Be default, this loads you schema.rb into the test database. You may need to run a rake db:schema:dump before to get an updated schema.rb -- else you might load an outdated database structure.

Since the schema.rb does not hold any SQL specific information, like charsets or collations, your test database may differ from your development database in such aspects (because they will be defined by the database defaults when tables are created without further information).

To avoid this problem, your environment.rb needs to say:

config.active_record.schema_format = :sql

This will make a db/development_structure.sql appear which is then also read and loaded when you do a db:test:prepare.

rake db:test:clone

You don't need to dump your database schema explicitly when calling this rake task (it generates the schema.rb for you) -- but you may run into problems. The task's description reads:

rake db:test:clone # Recreate the test database from the current environment's database schema

This is exactly what happens.
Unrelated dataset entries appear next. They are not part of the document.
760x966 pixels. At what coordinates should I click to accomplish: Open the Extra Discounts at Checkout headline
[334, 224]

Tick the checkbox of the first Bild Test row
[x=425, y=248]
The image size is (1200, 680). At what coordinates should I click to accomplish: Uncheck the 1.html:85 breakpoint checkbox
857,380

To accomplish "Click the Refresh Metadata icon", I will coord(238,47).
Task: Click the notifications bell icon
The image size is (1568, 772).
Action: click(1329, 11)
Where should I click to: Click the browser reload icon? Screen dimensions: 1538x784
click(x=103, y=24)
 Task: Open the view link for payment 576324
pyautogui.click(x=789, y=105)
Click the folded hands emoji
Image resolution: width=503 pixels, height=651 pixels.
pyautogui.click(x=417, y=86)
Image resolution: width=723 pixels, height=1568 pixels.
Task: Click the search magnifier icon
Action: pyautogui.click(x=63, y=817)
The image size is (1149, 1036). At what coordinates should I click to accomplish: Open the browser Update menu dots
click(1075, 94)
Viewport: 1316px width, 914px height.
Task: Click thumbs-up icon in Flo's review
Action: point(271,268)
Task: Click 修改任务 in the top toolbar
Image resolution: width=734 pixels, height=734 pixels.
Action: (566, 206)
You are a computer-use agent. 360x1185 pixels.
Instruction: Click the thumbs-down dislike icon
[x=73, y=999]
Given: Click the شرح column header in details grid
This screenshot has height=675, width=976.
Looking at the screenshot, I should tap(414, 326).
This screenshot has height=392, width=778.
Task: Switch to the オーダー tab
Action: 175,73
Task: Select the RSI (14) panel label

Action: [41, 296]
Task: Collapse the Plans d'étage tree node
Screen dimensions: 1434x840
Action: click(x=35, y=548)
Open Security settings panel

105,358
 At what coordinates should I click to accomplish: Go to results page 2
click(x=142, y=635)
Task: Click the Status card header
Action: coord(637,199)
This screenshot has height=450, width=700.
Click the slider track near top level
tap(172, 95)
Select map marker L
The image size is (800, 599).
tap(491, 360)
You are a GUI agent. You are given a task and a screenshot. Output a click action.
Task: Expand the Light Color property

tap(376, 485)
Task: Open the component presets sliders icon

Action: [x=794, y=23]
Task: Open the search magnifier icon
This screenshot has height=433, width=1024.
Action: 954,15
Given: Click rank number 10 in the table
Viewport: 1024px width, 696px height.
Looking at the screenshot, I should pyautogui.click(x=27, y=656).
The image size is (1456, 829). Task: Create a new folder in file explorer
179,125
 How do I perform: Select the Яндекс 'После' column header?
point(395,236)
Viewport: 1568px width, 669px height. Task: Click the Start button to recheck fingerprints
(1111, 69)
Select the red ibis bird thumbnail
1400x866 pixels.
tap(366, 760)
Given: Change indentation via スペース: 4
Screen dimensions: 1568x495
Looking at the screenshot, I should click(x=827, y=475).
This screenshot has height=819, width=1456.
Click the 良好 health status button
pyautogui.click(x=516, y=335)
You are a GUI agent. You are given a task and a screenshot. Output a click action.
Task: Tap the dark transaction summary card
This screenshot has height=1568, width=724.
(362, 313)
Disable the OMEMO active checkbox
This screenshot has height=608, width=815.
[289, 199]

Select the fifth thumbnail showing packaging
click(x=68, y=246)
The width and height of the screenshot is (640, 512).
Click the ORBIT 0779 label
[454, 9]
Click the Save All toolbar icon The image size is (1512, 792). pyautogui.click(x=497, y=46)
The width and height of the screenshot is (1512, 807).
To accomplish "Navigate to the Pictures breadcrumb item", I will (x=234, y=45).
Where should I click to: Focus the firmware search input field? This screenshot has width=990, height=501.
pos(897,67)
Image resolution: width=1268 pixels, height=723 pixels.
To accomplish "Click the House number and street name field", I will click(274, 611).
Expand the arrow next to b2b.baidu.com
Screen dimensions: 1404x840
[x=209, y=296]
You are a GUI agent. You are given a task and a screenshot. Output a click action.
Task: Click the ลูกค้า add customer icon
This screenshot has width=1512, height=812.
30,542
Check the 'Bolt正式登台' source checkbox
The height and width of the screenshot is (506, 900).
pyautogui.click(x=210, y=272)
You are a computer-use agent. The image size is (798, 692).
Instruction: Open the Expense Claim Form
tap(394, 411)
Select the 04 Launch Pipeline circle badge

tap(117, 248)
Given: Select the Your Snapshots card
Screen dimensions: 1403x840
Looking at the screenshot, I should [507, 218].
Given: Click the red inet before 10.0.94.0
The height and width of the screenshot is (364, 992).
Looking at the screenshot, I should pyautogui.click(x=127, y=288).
Even if your environment.rb defines a different schema_format (like above) it will not be used but instead the test database's structure is read from the schema.rb file.

Using rake db:test:clone will then again result in a different structure if you have any tables or columns whose charset or collation differ from the database default.

rake db:test:clone_structure

Using this command will save you the above hassle. Though it is pretty cumbersome to type, it's doing what you want:

rake db:test:clone_structure # Recreate the test databases from the development structure

That will make your test database have the same structure, including charsets and collations, like your development database.